I have been able to confirm that one of the above-mentioned individuals, General Bernard A. Schriever, was in fact a member of both Wackenhut and the ASC at the same time. However, information on this relationship as a whole remain scarce beyond what was reported on ISGP.

General Bernard A. Schriever, later of the ASC and Wackenhut
By the early 1970s the ASC had compiled a massive library on "subversives."
"At present the dossier system consists of, in the ASC's words, 'seven major files and libraries on communism and statism' as well as 'the largest private collection on revolutionary activities in America.' The index alone consists of over six million cards. Although the ASC shuns the implications that it is running a blacklist service, and denies it keeps tabs on individuals as such, it nonetheless has indexed and collected the names and activities of over a million persons and organizations fitting its standards of dubious loyalty. In 1970 the ASC announced that it had 'handled over 195,000 research requests from members, government agencies, congressional committees, and news media...'
"The dossier service is available to the ASC's thirty-five hundred member firms and organizations who pay dues that may run well over a thousand dollars a year apiece, depending on the number of employees..."
(Power on the Right, William Turner, pgs. 202-203)

The ASC allegedly gave up on the private intelligence racket at some point in the 1970s and yet more than a few individuals with ties to the ASC would end up working in other private intelligence organizations in the 1980s, some of which with direct ties to the so-called "patriot movement."

The effects of the intelligence efforts of groups like the ASC and other such organizations on the American worker is difficult to gauge but likely significant. Many researchers believe that the ASC did in fact engage in blacklisting. What's more, the bulk of the customers for their files were reportedly corporations and not the government (though the ASC was deeply involved with the US intelligence community). Effectively, this means the clientele of ASC was not simply scrutinizing the backgrounds of perspective employees, but also researching their political beliefs. And as the above should illustrate, many of the organizations that provided intelligence to the ASC effectively believed that liberalism in general was a subversive political belief. The ASC insisted that its major concern was whether or not an individual supported the "free enterprise system."
"What constitutes a left-winger for the ASC? Only the vaguest of guidelines have emerged from the statements of President Fisher. In 1960, in filing for tax-exempt status (it was denied), he explained one purpose of the ASC: 'To promote the common business interests of American business organizations in defending themselves amongst those activities of Communists and other subversive organizations which are directed against the business operations of American business organizations.' The idea was more succinctly put in a later pamphlet: 'Interest for or against the free enterprise system – that's the thing that starts our interest. If the situation is in line with the current Communist Party line, then it becomes of interest to us.' Seemingly this would embrace advocacy of progressive social and labor legislation, and an end to racism and the Vietnam War."
(ibid, pgs. 201-202) 

What's more, it seemingly had no qualms about using highly dubious "superpatriot" organization as sources of intelligence. More than a few affiliates of the John Birch Society and even the Liberty Lobby would also serve with the American Security Council while former FBI agent William Turner even alleges that the 1960s paramilitary outfit the Minutemen was used as an intelligence source by the ASC (ibid, pg. 201). This is hardly surprising as a reoccurring theme amongst various "superpatriot" outfits is the appearance of some type of intelligence network and/or an "enemies list" and over the years various intelligence apparatuses (both within the government and the private sector) have found them to be highly effective in this capacity. Indeed, this relationship has existed for decades.
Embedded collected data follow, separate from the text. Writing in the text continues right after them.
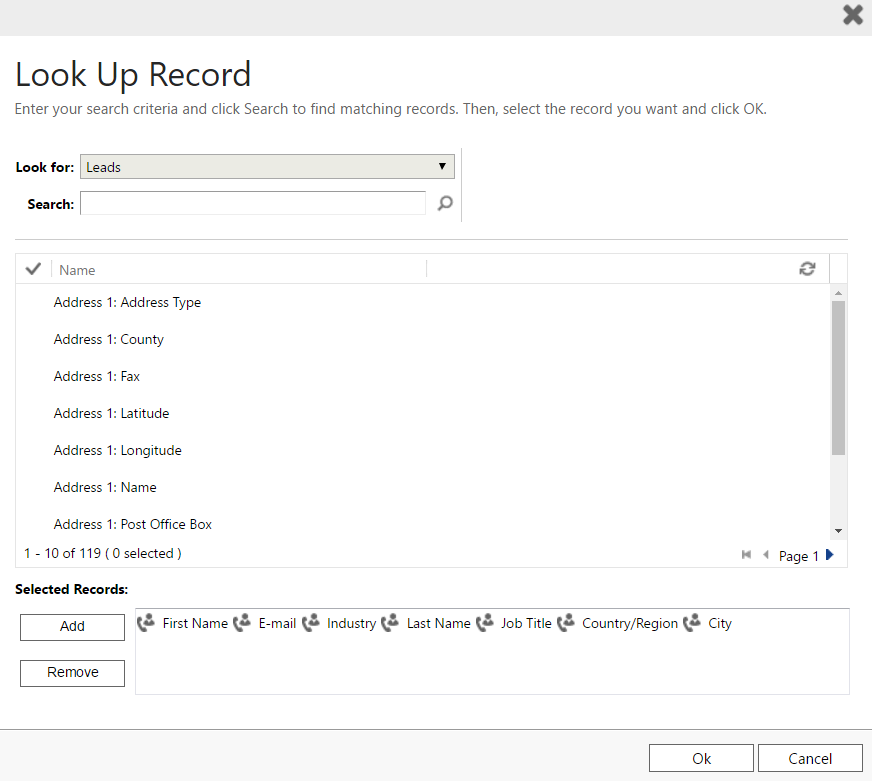Click the First Name lead icon

[x=146, y=623]
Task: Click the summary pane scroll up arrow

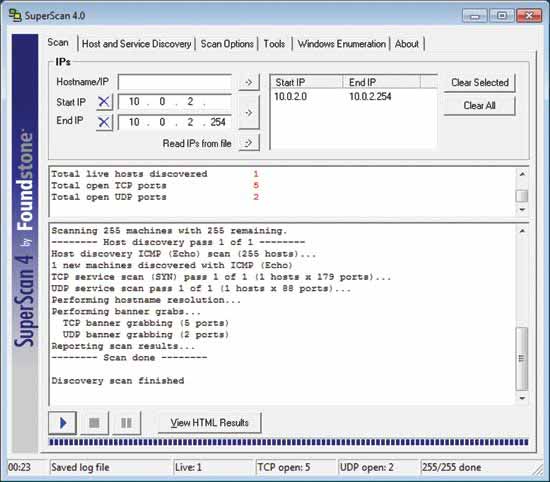Action: click(522, 174)
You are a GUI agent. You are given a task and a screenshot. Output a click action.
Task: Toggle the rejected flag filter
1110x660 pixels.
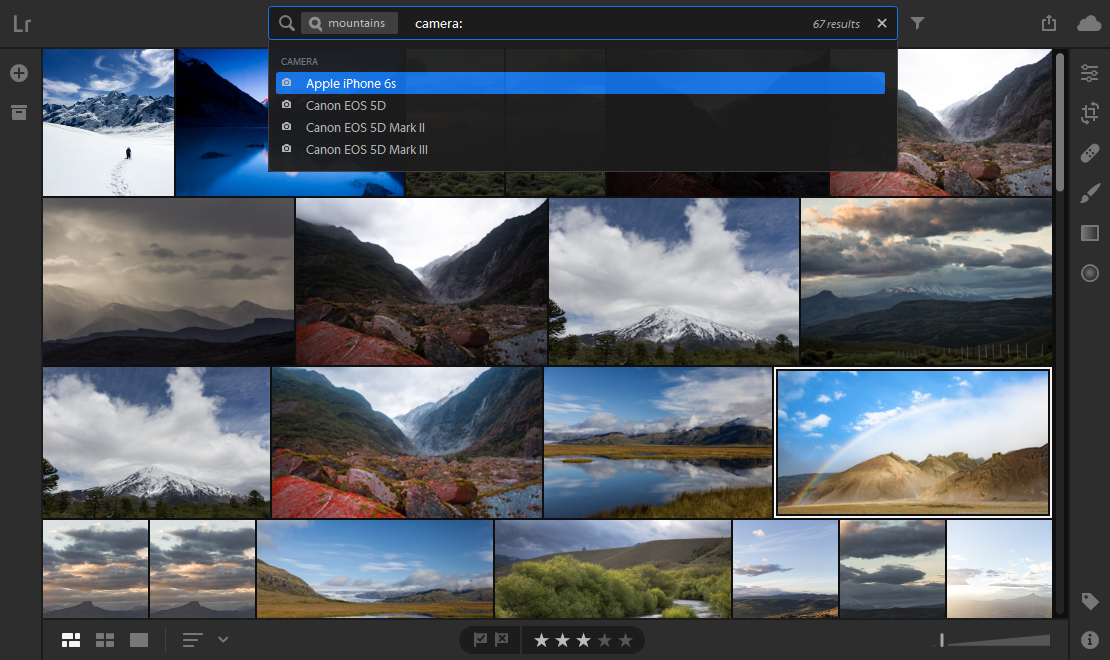[x=500, y=639]
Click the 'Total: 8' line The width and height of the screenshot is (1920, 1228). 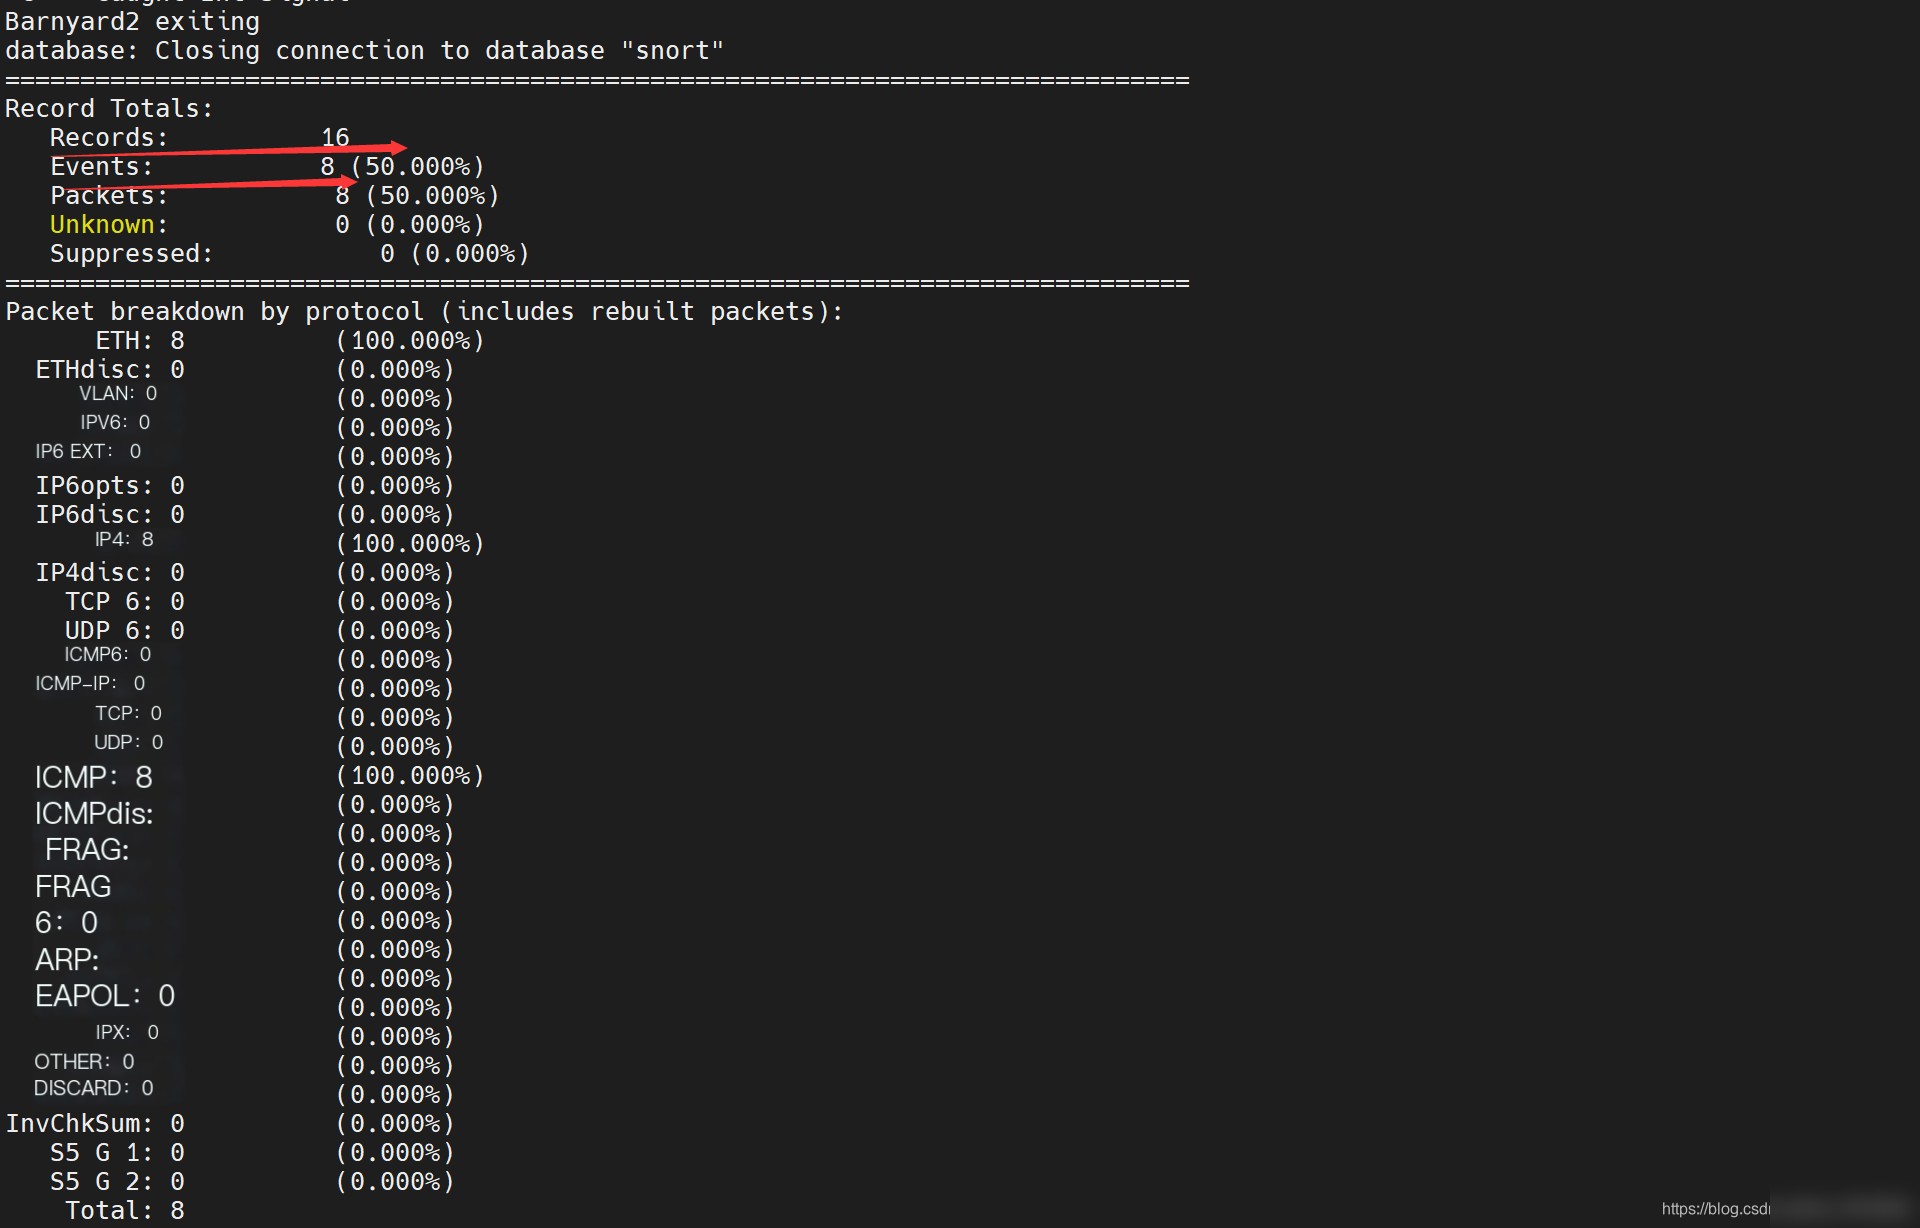pos(125,1211)
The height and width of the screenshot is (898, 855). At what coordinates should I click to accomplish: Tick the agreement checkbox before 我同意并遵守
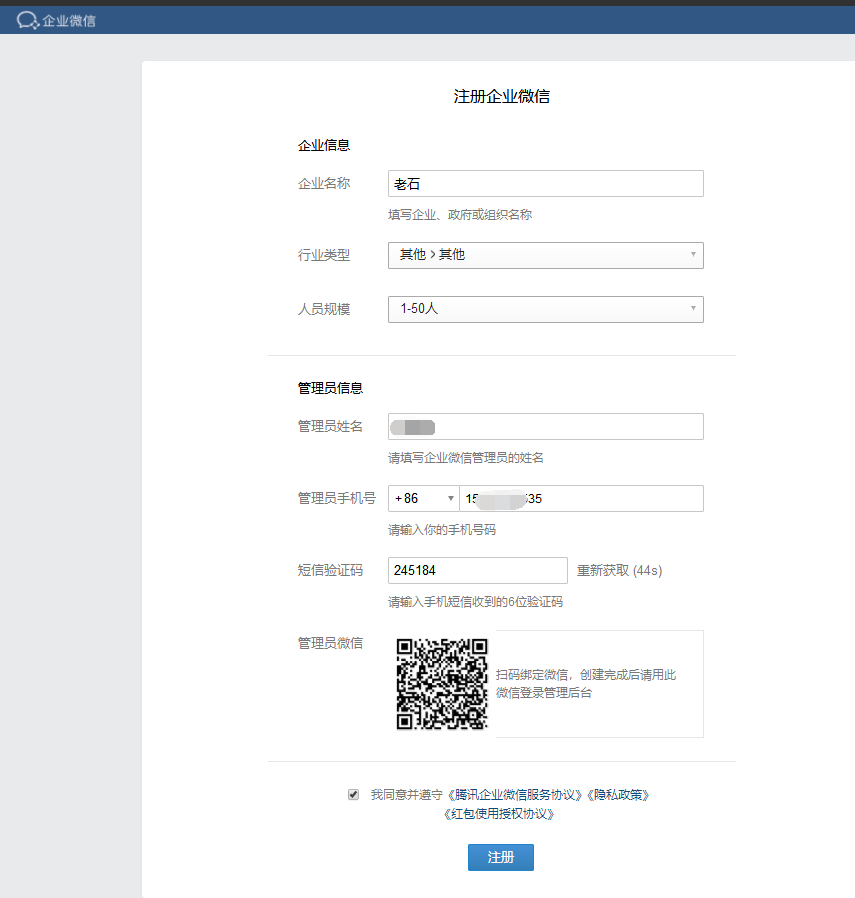pyautogui.click(x=353, y=795)
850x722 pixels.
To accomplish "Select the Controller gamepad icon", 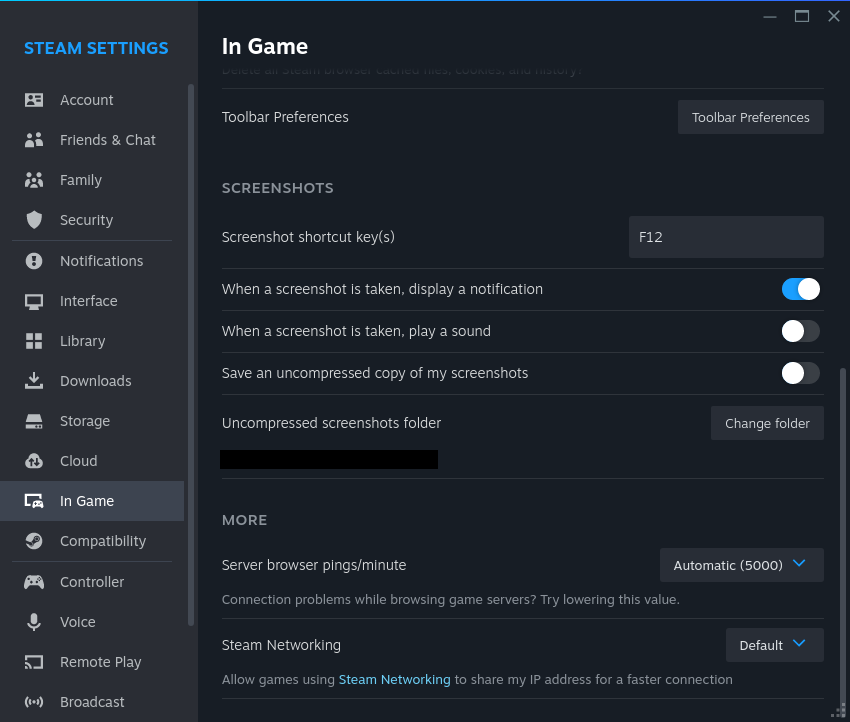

And it is here that I shall wrap things up for now. In the next installment I shall began to examine the forces behind the ASC as well as the bizarre origins of the relationship between the American intelligence community and "superpatriot" groups. Stay tuned.

Saturday, August 24, 2013

Fear and Loathing in the American Security Council Part I

Regular readers of this blog have likely picked up on my growing interest in the re-emerge of international fascism throughout the second half of the twentieth century. This arcane topic, riddled with disinformation and the fever dreams of the conspiratorial right, is a subject that has consumed a good chunk of my spare time over the past year. In the process I have acquired a treasure trove of fascinating and sometimes obscure events that have unfolded across the twentieth century and beyond.

I've been chomping at the bit for months to begin presenting some of this information but one of the most daunting aspects of this project is finding a place to start. After all, the re-emerge of fascism in the later half of the twentieth century did not happen in a vacuum and was in fact directly linked to events and personalities stretching back to the dawn of fascism in the wake of the First World War, the emerge of fascism as a political power in the 1920s, and of course the Second World War.

Mussolini circa WWI
After much debate I resolved to focus in on the American Security Council (ASC) as the first of what will be several series examining the re-emerge of fascism and its links to the modern conspiratorial right during the second half of the twentieth century and beyond. The ASC is a compelling starting point for several reasons: it had direct links to the pre-WWII fascist right; to international fascist organizations such as the World Anti-Communist League; to the US intelligence community; and to the conspiratorial right itself. The rise of the ASC was also closely linked to a power shift within the American Establishment in the wake of World War II, a topic that I shall briefly discuss now.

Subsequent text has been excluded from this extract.